Marshall Historical Society
HISTORICAL MARKER AT DICKSVILLE
Newspaper article: no source, no date
MARKER ERECTED NEAR DEANSBORO
State Commemorates Site of Brothertown Indian Camp
Deansboro -- A historical marker was recently erected by the New York State Education Department at Dicksville, about one and one- fourth miles from Deansboro on the Waterville road, in commemoration of the Brothertown Indians who, in 1788, were given a tract of land in this section.
The Indians established a settlement and lived there until 1850, when they were moved to Green Bay, Wis.
The marker has a dark blue background with yellow letters and has the following inscription: "Home of Brothertown Indians 1783-1850 Among Whom Lived 1789-1792 Samson Occum Indian Presbyterian Preacher."

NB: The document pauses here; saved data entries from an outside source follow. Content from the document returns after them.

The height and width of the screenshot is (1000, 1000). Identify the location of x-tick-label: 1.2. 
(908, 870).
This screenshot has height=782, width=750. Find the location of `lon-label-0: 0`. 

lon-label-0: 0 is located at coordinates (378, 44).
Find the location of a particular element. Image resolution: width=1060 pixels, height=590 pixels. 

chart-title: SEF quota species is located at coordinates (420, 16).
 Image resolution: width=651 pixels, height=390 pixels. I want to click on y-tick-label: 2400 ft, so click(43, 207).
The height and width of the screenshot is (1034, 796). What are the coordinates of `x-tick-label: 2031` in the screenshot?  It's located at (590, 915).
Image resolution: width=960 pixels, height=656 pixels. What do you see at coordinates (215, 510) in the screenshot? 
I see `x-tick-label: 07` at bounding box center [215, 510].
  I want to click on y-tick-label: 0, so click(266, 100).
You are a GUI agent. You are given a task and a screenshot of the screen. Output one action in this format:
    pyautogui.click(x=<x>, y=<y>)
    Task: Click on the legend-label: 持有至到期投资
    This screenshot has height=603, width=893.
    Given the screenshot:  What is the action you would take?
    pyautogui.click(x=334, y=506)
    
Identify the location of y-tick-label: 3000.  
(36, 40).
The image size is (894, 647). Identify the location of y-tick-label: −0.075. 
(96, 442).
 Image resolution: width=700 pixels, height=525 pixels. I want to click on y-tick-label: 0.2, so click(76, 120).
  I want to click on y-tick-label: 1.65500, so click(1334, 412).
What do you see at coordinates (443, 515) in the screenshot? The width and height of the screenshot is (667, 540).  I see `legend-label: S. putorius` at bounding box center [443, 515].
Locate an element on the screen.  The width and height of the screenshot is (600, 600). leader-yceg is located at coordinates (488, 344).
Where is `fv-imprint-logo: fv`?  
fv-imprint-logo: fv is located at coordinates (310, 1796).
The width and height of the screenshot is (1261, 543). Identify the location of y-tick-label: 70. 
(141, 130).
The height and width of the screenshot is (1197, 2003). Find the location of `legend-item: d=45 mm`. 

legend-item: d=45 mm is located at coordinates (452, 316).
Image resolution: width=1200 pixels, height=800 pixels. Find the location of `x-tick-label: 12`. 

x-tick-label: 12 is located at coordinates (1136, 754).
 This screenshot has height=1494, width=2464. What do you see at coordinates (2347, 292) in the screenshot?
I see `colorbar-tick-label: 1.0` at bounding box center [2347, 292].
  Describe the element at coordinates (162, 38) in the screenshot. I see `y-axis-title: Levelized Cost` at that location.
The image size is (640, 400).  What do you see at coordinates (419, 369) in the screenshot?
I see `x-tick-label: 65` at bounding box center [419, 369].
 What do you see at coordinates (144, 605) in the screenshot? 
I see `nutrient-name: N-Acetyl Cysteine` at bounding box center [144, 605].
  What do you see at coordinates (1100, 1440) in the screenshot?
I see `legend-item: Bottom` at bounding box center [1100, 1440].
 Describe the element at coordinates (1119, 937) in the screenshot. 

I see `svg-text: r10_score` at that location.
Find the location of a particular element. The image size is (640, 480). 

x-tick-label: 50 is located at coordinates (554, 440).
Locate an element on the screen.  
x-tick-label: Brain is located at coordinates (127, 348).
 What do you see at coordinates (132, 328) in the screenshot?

The Indian minister endeavored to interest the Indians in agriculture and to build and maintain homes, and also ministered to their spiritual needs in a schoolhouse that served as a church.
An Indian named Asa Dick built and lived in the farm house now owned and occupied by Sims Wratten and family, the farm being situated near the center of the Brothertown tract. On this farm is a small Indian cemetery where, under the lilac bushes, are markers showing the place where some of the Brothertown Indians are buried.
Plans are being made for a dedication service to be held in September after school opens, date to be announced later.
[The marker is dated 1932.]
Deansboro -- September 15 at 2 p. m. appropriate exercises will be held for the Brothertown Indian marker recently placed on ground once occupied by the Brothertown Indians in Dixville.
There will be a speaker from Dartmouth College, as Samson Occum, a Brothertown Indian minister, was the first pupil of the Indian school which later became Dartmouth College.
Howard Miller, an authority on local Indian history, will give the history of the Brothertown Indians. There will be singing by the pupils of the Deansboro Graded School. If the weather is pleasant, the exercises will be held at the marker in Dixville; if unpleasant, in the Congregational Church.